Between the two routes, trash collected from 1,000 homes will be studied to assess how the installation-and-education push reduces food-waste volume. The ultimate goal of the six-month pilot is to reduce the amount which goes to landfills as its breakdown results in greenhouse gases.

Tolson estimated 40 percent of homes in Philadelphia have disposal units, but many don’t use them properly. The addition of 100 units per neighborhood will give the Streets Department a decent sample size to test the reduction in waste from households where disposals are installed and properly used, she said.

“Your kitchen will smell better and will attract fewer rodents,” said Nutter of ancillary effects of proper disposer use. “This partnership with InSinkErator is an example of how the private and public sectors can work together to improve the city’s sustainability efforts and residents’ quality-of-life. We hope this pilot program will point us toward saving tax dollars and a better environment.”

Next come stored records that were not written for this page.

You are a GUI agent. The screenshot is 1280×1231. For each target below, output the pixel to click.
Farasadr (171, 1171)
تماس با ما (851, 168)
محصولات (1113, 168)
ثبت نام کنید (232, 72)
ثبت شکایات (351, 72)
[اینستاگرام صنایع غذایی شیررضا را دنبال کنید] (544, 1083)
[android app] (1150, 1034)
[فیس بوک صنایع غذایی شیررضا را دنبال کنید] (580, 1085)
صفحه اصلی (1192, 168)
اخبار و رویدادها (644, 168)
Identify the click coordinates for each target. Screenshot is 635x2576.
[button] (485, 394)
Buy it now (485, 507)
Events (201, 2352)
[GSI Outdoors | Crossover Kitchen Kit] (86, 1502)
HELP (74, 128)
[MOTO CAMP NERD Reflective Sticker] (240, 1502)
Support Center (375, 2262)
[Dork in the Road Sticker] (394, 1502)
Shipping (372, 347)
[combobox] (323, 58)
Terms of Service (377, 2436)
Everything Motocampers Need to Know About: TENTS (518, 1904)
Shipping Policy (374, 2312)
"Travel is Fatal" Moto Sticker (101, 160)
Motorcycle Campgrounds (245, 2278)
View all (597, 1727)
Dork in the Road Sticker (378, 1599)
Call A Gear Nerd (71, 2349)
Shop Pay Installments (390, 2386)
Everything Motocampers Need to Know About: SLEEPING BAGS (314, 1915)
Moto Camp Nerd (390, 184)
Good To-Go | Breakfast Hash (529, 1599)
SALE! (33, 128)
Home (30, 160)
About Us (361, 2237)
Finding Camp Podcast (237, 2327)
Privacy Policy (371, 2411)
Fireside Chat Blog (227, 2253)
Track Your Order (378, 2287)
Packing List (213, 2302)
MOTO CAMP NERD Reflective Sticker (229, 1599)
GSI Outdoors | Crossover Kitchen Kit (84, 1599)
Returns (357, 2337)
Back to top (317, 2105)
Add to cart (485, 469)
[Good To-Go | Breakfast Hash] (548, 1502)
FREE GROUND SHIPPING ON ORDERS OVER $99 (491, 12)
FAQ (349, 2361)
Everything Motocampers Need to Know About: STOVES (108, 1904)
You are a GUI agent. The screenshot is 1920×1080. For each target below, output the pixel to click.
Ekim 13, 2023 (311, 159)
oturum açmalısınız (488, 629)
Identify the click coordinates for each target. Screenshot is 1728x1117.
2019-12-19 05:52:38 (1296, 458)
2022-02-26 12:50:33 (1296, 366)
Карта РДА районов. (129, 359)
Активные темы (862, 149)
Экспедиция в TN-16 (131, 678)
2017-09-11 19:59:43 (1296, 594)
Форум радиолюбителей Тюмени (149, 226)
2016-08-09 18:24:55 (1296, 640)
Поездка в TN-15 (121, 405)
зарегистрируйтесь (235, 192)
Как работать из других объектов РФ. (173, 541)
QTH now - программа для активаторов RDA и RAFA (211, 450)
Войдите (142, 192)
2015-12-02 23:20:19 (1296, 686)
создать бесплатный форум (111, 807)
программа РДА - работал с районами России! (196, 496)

City Water Commissioner Howard Neukrug noted that disposer use takes “liquid waste out of trash trucks and puts it in our gravity driven sewer system that’s designed to utilize it for environmental benefits. … This approach is truly more sustainable and allows us to reduce house waste, reuse the sink waste for energy and recycle the waste into biosolids pellets for beneficial farming uses.”

Said Ryder of InSinkErator about greening efforts like this one, “We like to think it begins one sink at a time.”

To date, an estimated 20 homes in West Oak Lane and 60 in Grays Ferry have signed up for the free disposal units.